[[ Text block open ]]

Did a lot of competitive programming yesterday :D.
Pinely Round 4 (Division 1+2) was yesterday (spoiler: I did bad). As usual, ABC were easy problems. Then came D.
The statement:
You are given a graph of $n$ nodes labeled $1\dots n$. Two nodes $u, v$ are connected if and only if $u \oplus v$ is a prime number. Output any optimal coloring of the graph.
:kms:
Well, it was a funny problem, even if I really dislike it. D tanked my performance, as I worked on it from 00:27 to 01:56 D:. First off, the samples are made for guessing (they had a very obvious pattern), but of course it was not right. Since I was getting suspicious, I did not submit the answer given in the samples. After writing a brute force, I noticed that the answer was 4 for $n\ge 6$. Then, I tried guessing the answer based on the output of the brute force (did not go well).
After like 1.5 hours of struggling, I tried taking all nodes $\bmod 8$, which did not go well either, but motivated me to take it $\bmod 4$. At this point, I noticed that (1) they formed a clique, so of course they had to be different, and (2) any edges going from one group of 4 to another group of 4 did not affect the coloring.
Then, the answer is either the sample output, or $1, 2, 3, 4, 1, 2, 3, 4, 1, 2, 3, 4, \dots$
The result: expert perf on div 1+2, and I am no longer a master D:
A short note, I guessed the solution for problem E, then couldn’t prove that Bob could win… because I forgot to use the main condition of bipartiteness - that it could be split into two groups with no edges in between them…
And also, I was pretty close to getting F, but I wasted time implementing a obviously wrong solution (using mo’s noooooo).
OK, that’s how I’m back to being CM on cf… Hopefully not for long.
Shortly after the CF round, Teamscode started. Nothing went terribly wrong, except that the test data for P!=NP was wrong, and also Thomas had an untested model solution for Flappy Deer.
My problem, Waymo orzorzorz, was actually easier than Rinbot and Stage 4, even though I was sure that it was harder. Well, it was hard enough to be an AK killer for the novice division :). It’s also funny how cerealcodes had set the exact same problem (well, their fault that they were procrastinating their contest…).

[[ Text block closed ]]

Activity list:
• 1. Quote the competitive programming post between "After like 1.5" and "affect the coloring.", inclusive.
• 2. Write a continuation of the competitive programming post, picking up after its final sentence.
These lines are not needed.

[[ Dataset open ]]

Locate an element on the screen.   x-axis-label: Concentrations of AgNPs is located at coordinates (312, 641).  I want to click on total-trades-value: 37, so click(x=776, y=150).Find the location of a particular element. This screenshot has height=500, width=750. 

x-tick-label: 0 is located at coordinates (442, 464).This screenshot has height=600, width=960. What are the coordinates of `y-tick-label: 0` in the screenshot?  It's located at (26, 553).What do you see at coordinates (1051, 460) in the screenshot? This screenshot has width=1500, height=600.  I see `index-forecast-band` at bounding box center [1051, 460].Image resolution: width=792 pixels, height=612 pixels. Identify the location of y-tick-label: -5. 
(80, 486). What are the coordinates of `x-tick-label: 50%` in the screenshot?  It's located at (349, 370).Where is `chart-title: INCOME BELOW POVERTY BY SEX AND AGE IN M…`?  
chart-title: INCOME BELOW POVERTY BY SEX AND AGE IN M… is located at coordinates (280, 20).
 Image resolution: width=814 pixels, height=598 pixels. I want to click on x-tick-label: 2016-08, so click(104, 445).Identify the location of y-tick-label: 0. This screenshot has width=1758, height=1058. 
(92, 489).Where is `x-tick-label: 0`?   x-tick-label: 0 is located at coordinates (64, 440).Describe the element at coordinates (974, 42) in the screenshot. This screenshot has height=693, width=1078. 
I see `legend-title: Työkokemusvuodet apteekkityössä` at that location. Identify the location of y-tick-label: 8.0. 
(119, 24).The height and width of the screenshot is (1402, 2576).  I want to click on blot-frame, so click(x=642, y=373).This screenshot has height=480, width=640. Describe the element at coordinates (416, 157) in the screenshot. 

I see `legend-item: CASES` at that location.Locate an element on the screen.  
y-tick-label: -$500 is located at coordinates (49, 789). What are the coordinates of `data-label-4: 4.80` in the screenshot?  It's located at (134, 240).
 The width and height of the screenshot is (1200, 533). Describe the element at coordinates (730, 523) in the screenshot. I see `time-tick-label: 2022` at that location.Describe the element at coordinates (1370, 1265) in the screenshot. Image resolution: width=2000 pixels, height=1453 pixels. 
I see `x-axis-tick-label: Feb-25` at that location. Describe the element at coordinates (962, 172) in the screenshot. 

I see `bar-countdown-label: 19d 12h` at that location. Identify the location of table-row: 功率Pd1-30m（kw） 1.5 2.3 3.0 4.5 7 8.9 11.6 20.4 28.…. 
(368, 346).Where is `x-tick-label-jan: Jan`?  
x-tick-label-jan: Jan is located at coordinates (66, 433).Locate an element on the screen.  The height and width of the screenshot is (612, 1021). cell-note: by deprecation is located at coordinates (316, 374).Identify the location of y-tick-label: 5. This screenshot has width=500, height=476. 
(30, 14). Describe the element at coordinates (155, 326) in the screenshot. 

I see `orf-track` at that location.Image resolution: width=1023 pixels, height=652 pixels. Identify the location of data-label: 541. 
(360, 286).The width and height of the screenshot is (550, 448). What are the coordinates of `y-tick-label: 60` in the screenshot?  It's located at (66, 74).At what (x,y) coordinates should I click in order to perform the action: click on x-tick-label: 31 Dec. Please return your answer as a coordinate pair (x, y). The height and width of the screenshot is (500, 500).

[[ Dataset closed ]]

Responses by item number:
• 1.
After like 1.5 hours of struggling, I tried taking all nodes $\bmod 8$, which did not go well either, but motivated me to take it $\bmod 4$. At this point, I noticed that (1) they formed a clique, so of course they had to be different, and (2) any edges going from one group of 4 to another group of 4 did not affect the coloring.

• 2.
Anyway, the model solution to Waymo orzorzorz (not the original model, because Yam orz found a better model):
First observe that you always type $x$ single orz’s, and then copy-paste to multiply $x$ by $y$ such that $xy \ge N$. Consider fixing the number of Copy and Paste events: Clearly, a copy should be accompanied by a paste, so there should be at most $log_2 N$ copies. Then, given that you have $c$ copies, you have at most $c N^{1/c}$ pastes (you do a series of a copy, then $N^{1/c}$ pastes, then repeat).
Then, the solution is as follows: Fix $c$. If $c\ge 2$, you simply run iterate over the # of pastes. If $c=1$, then $x=\left\lceil{\frac{N}{y}}\right\rceil$, and it is well known that there are $\mathcal{O}(\sqrt N)$ distinct $x$’s, so you can brute force. And the $c=0$ case is trivial.
The complexity is dominated by the small $c$ terms, and the larger $c$ terms run in $\mathcal{O}(\log N)$, so the solution runs in $\mathcal{O}(\sqrt N + \log^2 N)$.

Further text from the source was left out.